S’agissant des dommages et intérêts alloués aux organisations syndicales, elles sont fondées sur le fait que pour les salariés titulaires d’anciens contrats, il y a eu modification de ceux-ci, sans l’accord des intéressés. Or, les appelantes ne justifient pas que, de ce chef, l’intérêt collectif de la profession s’est trouvé affecté.
Le jugement entrepris sera sur ce point infirmé, sans qu’il y ait lieu néanmoins de condamner les organisations syndicales à rembourser les sommes perçues au titre de l’exécution provisoire, s’agissant d’une conséquence nécessaire de la présente décision.
La décision du tribunal de grande instance sera confirmée en ses dispositions relatives aux frais irrépétibles et aux dépens de première instance.
Succombantes, la Fédération générale agroalimentaire CFDT et le syndicat général agroalimentaire CFDT du Finistère supporteront les dépens de l’instance d’appel.
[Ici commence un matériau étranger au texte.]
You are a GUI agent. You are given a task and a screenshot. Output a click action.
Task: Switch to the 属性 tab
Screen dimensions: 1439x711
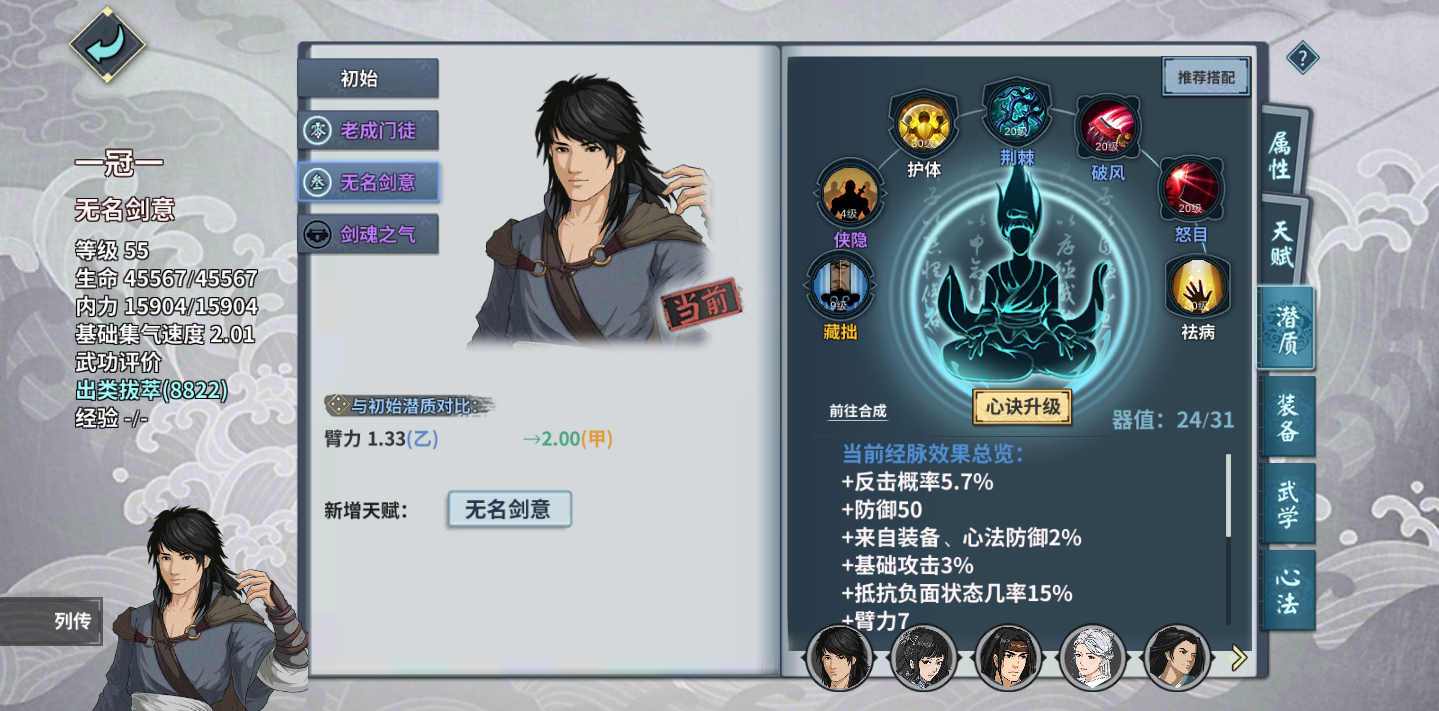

Il n’apparaît pas inéquitable de laisser à chaque partie la charge des frais irrépétibles exposés devant la cour.
PAR CES MOTIFS :
La Cour, statuant publiquement et contradictoirement,
CONFIRME le jugement rendu par le tribunal de grande instance d’Angers le 3 mars 2015, sauf en ce qu’il a condamné la société EVS à payer à la Fédération générale agroalimentaire CFDT et au syndicat général agroalimentaire CFDT du Finistère chacun une somme de 500 euros à titre de dommages et intérêts ;
Statuant à nouveau du seul chef infirmé,
DÉBOUTE la Fédération générale agroalimentaire CFDT et le syndicat général agroalimentaire CFDT du Finistère de leurs demandes de dommages et intérêts ;
DÉBOUTE les parties de leurs demandes pour frais irrépétibles ;
CONDAMNE la Fédération générale agroalimentaire CFDT et le syndicat général agroalimentaire CFDT du Finistère aux dépens d’appel, dont distraction au profit du conseil de leurs adversaires ;
REJETTE les demandes pour le surplus.